SUPPLIED MATERIAL ::

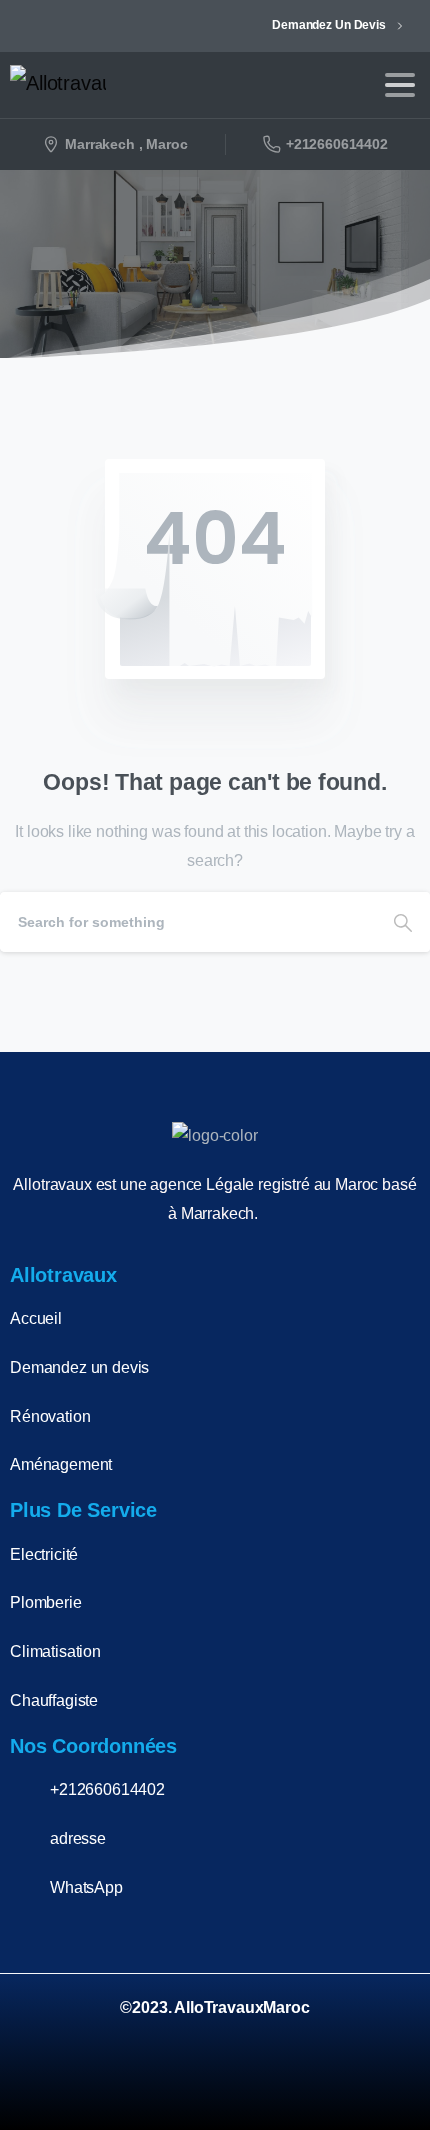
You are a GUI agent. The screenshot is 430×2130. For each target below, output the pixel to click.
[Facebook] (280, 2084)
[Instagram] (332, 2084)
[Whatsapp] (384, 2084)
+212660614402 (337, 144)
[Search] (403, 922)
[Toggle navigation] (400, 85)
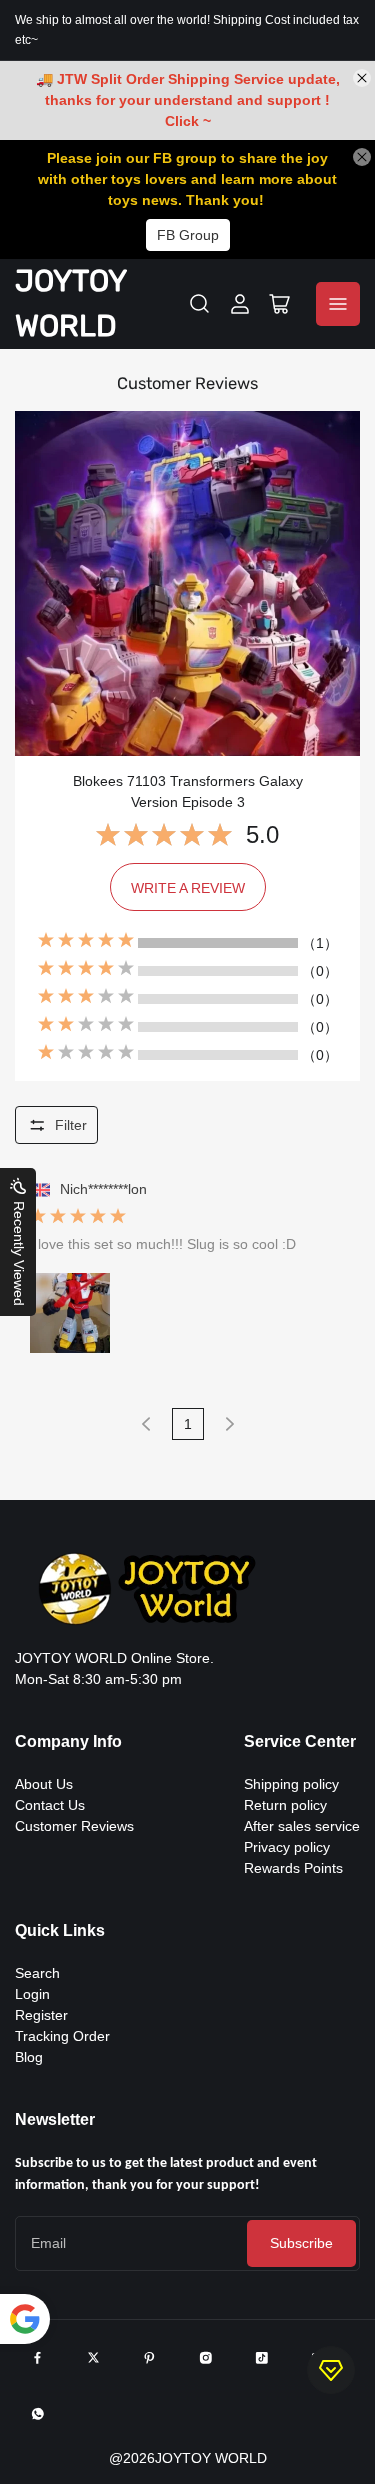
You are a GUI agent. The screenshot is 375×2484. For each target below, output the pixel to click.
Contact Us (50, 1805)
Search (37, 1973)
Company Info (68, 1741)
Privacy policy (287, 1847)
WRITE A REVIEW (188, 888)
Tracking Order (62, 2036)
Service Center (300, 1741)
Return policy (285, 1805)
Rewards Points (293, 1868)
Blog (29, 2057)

* * *

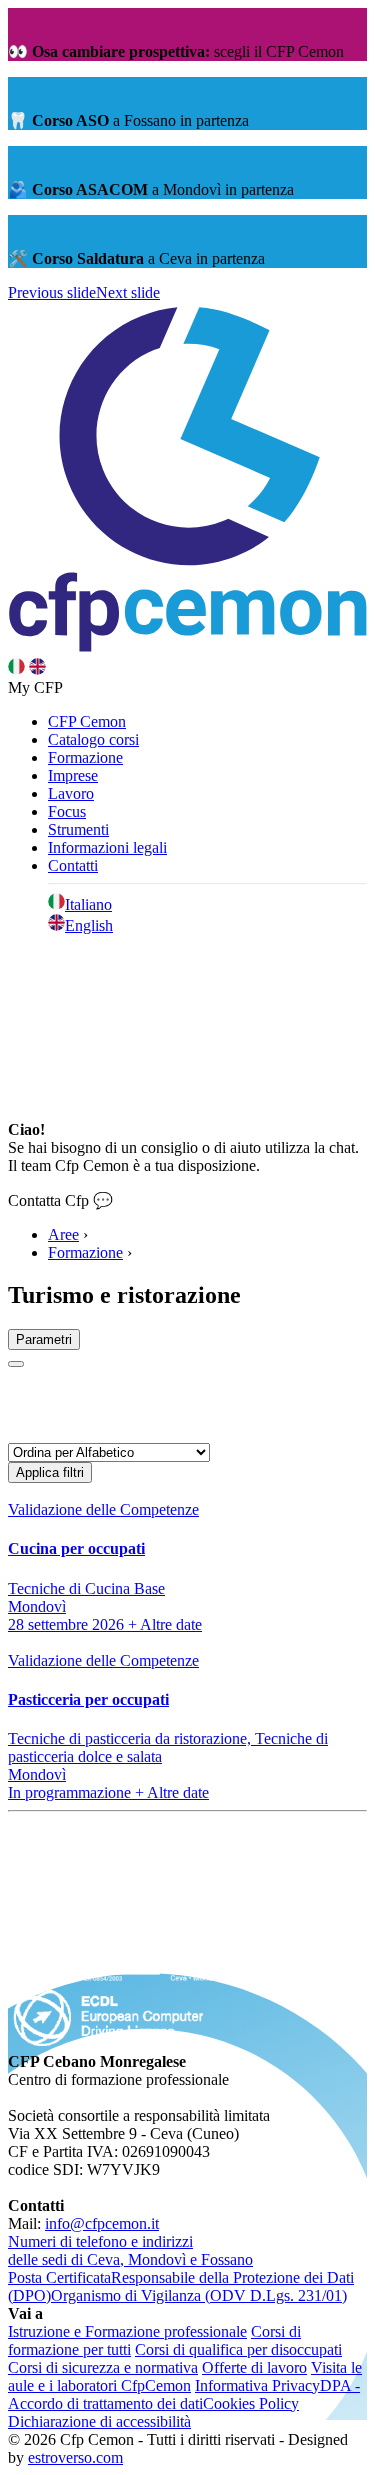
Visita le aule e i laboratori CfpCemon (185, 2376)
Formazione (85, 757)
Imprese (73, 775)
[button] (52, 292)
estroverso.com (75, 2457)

...

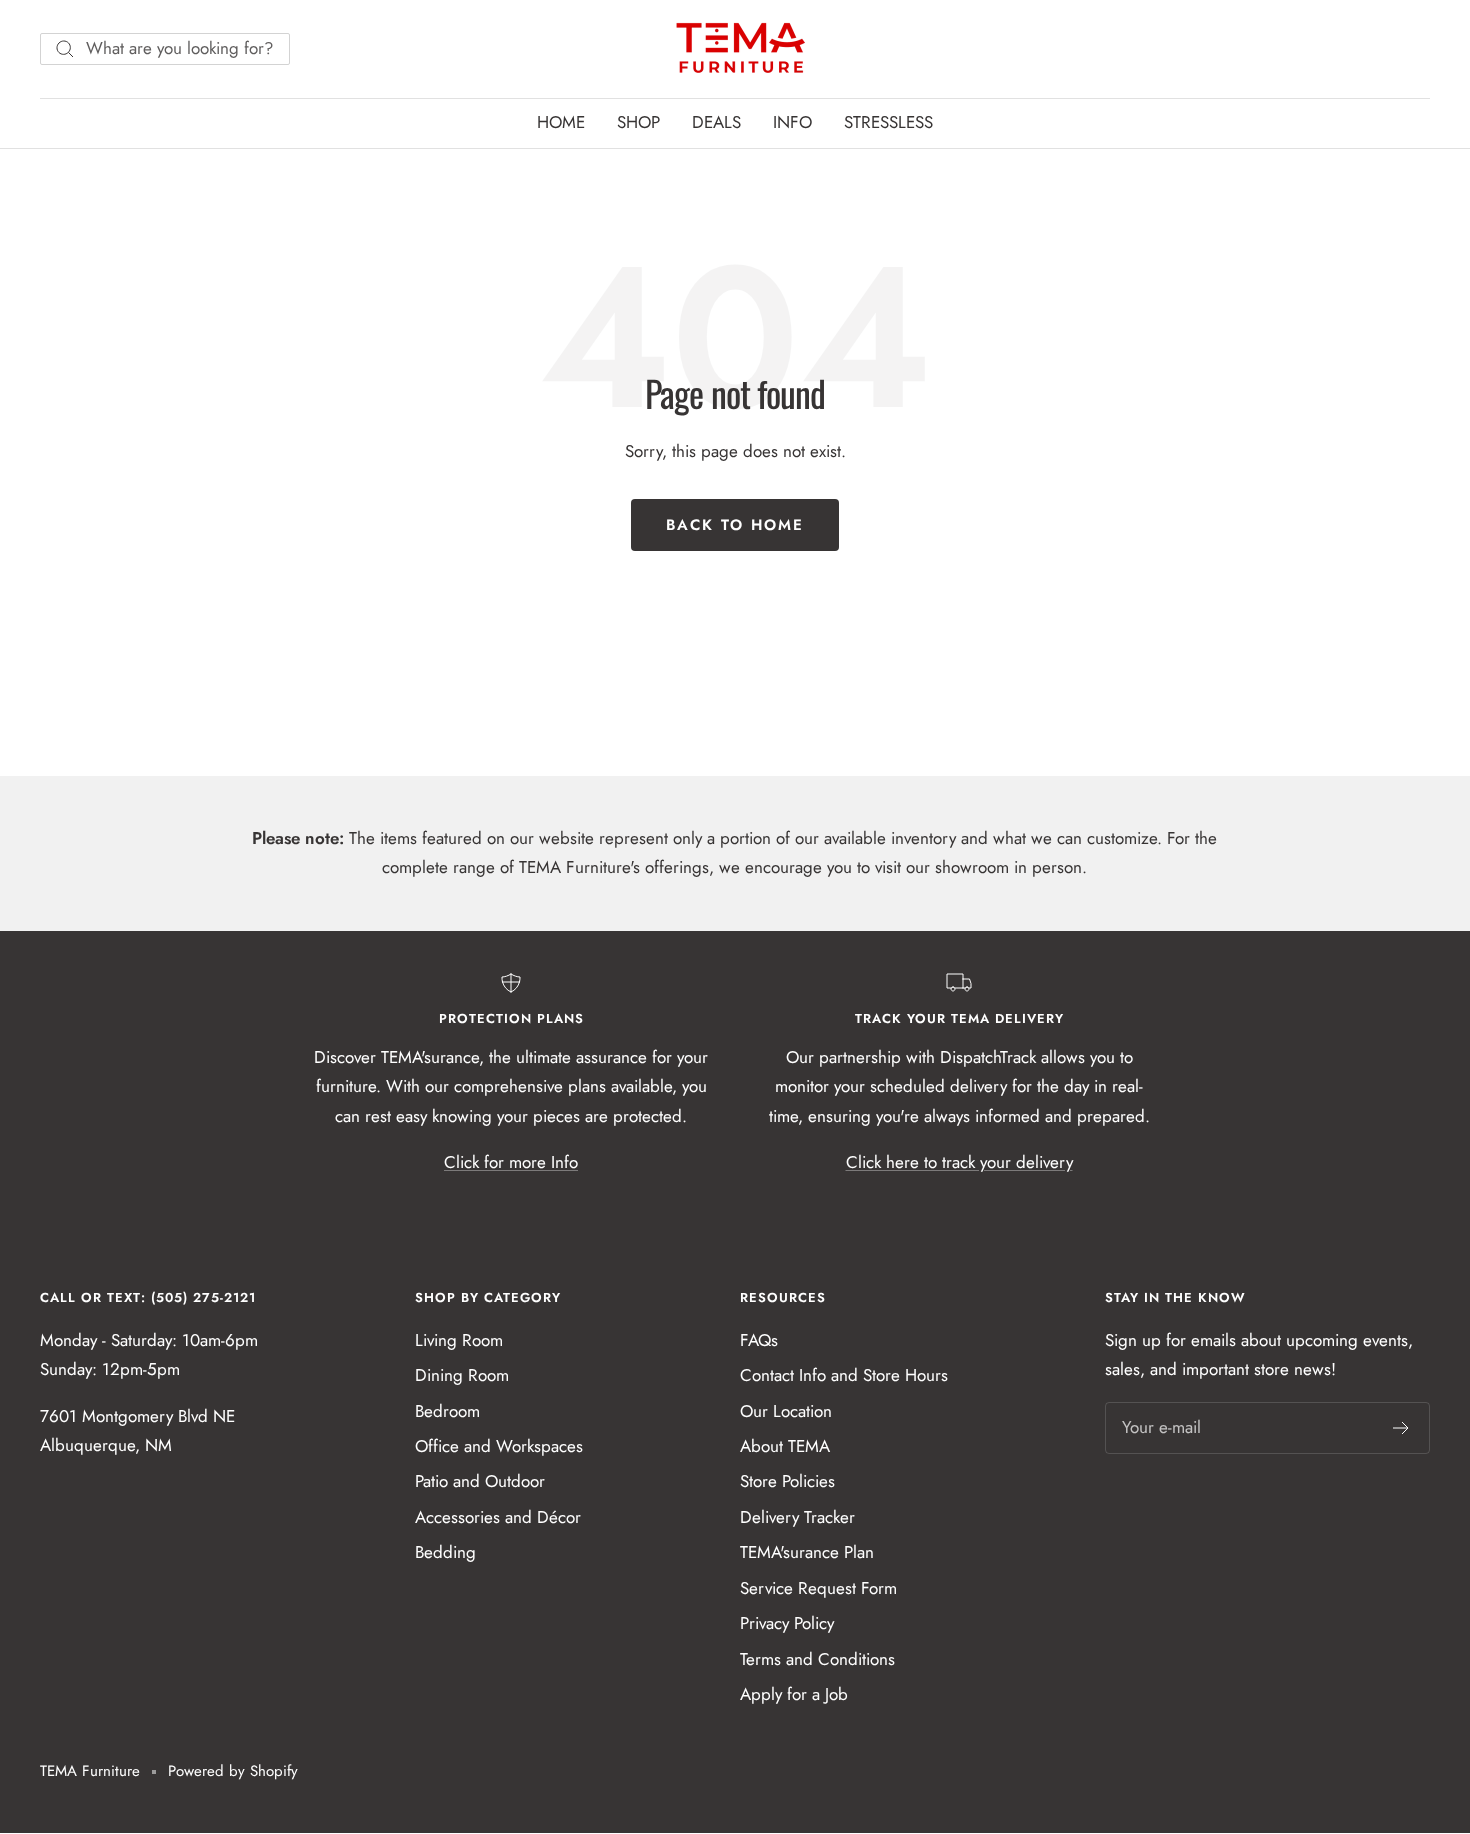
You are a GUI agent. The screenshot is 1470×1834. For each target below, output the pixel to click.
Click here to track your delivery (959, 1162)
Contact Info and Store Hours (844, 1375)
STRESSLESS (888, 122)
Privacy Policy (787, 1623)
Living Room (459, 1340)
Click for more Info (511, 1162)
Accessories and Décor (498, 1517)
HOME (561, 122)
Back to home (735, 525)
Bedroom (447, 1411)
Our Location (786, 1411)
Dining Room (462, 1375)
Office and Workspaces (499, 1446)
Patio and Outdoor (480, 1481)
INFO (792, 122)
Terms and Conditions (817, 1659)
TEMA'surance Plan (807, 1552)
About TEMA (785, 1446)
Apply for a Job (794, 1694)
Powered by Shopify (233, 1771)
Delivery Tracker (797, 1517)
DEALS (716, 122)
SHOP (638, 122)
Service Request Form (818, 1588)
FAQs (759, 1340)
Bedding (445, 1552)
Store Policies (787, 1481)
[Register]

EXERCISE REQUIREMENTS :: Begin at the line above that has "WRITE A REVIEW (188, 888)" and stop after the line that has "Blog (29, 2057)", copying each line exactly and adding nothing else.

COMPLETED EXERCISE ::
WRITE A REVIEW (188, 888)
Tracking Order (62, 2036)
Service Center (300, 1741)
Return policy (285, 1805)
Rewards Points (293, 1868)
Blog (29, 2057)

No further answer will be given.